The Aztecs did not believe that tetol had any divine relation or was created by a god. They understood teotl as reality itself, and everything, even gods, were mere expressions of it. Teotl manifests as the oscillation between complementary forces, for example, light and dark, life and death, chaos and order, each of which depends on the other to sustain the balance of the cosmos. They did not think of these “forces” as opposing, in fact, they are continuous. This conception is in contrast with the Western idea of being as fixed essence with a metaphysics of becoming. What something is, is inseparable from what it does and how it participates in the motion of the cosmos. The world is made up of events that are temporary expressions of teotl’s ever changing identity.
Thus, Aztec metaphysics rejects both dualism and substance ontology. There is no set of static substances with fixed essences. Instead, the world is nondual and dynamic: all differences are real but relational, not absolute. This can be seen in contrast with many metaphysical views that are more modern, such as the theory of relativity or any argument for absolute space. Maffie describes the Aztec world picture as “neither theocentric nor anthropocentric, but cosmocentric” (Maffie 2015), meaning everything that exists is part of the living cosmos’s act of of self-creation.

The Argument for Teotl
The Aztec argument for this metaphysiccal view arises from empirical observation and cultural beleifs. Unlike Western metaphysics, which often proceeds from abstract deduction, Aztec metaphysics was rooted in lived experience of the natural and social worlds. The Nahuas, which included all the people in Central Mexico at that time, saw in the cycles of nature—day and night, seasons, birth and death—the signature of teotl’s rhythm. From these observations, they inferred a principle of metaphysical continuity and balance governing all phenomena.

Information provided:

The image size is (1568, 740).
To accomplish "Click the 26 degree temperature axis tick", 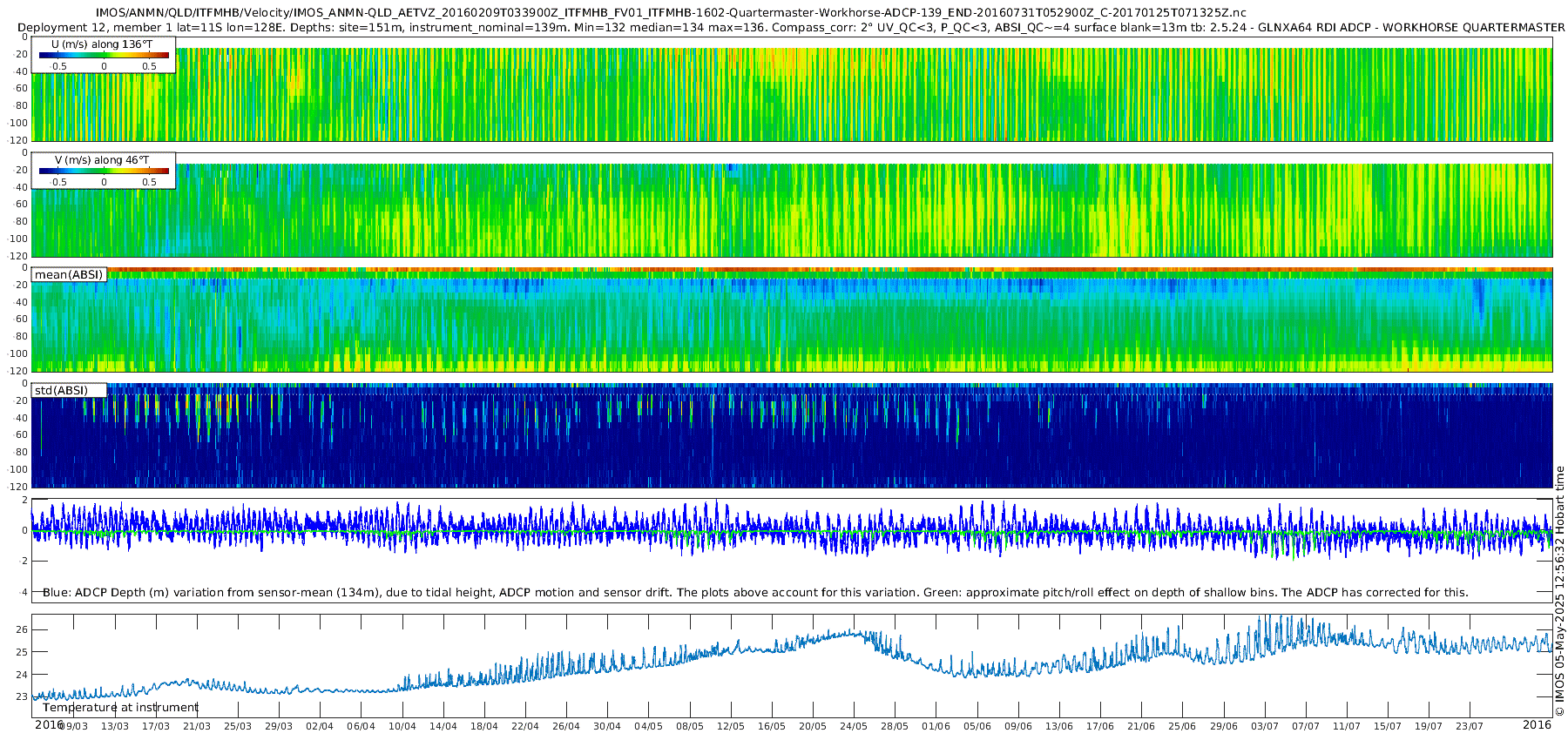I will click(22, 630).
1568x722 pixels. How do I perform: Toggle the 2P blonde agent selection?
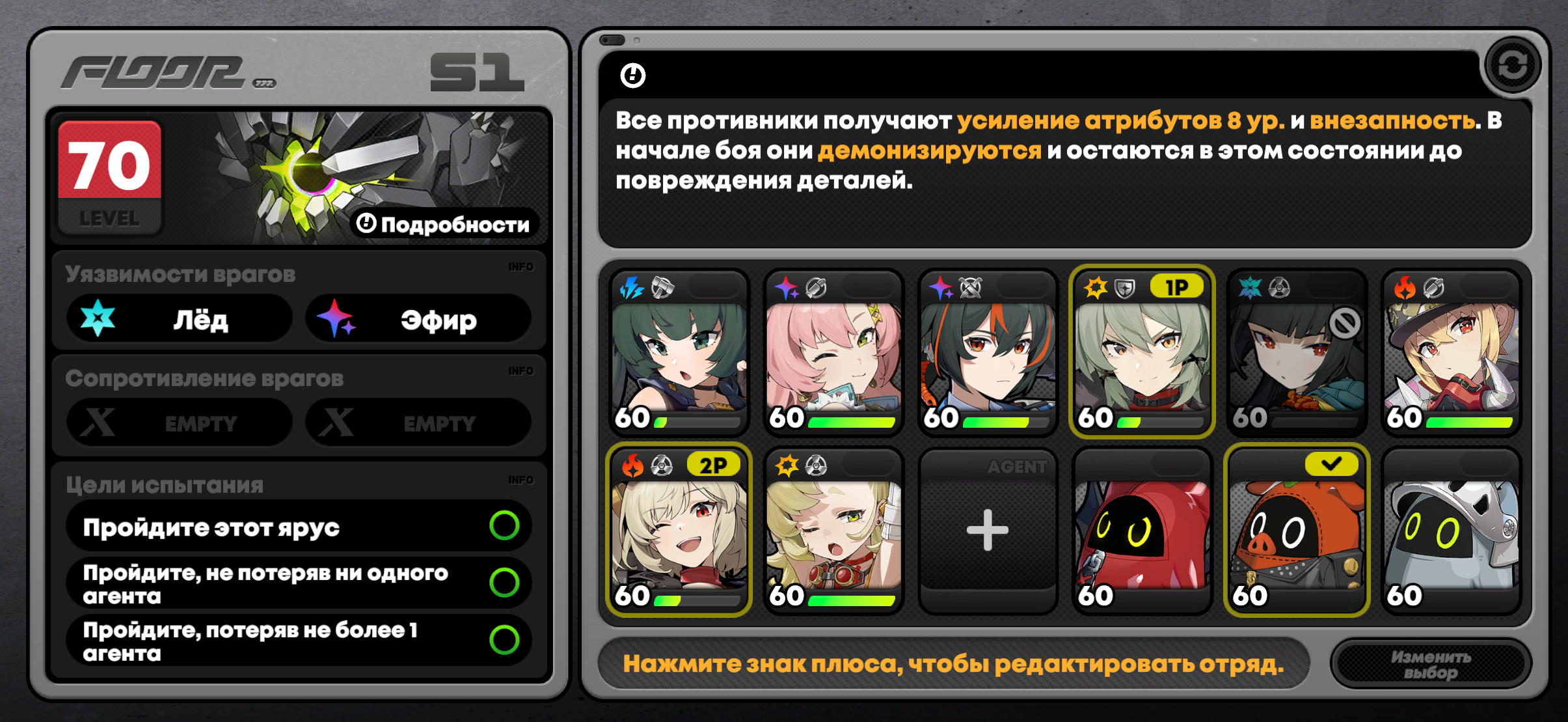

Do this: Condense the paragraph of the text on Aztec metaphysics that begins "The Aztec argument for this" into a shorter version that keeps its main facts.

Exercise solution: The Aztec case for this view came from empirical observation and cultural beliefs, not the abstract deduction common in Western metaphysics. It rested on lived experience of the natural and social worlds. The Nahuas, all the people of Central Mexico at that time, saw teotl's rhythm in nature's cycles of day and night, the seasons, and birth and death. From this they inferred a principle of metaphysical continuity and balance governing all phenomena.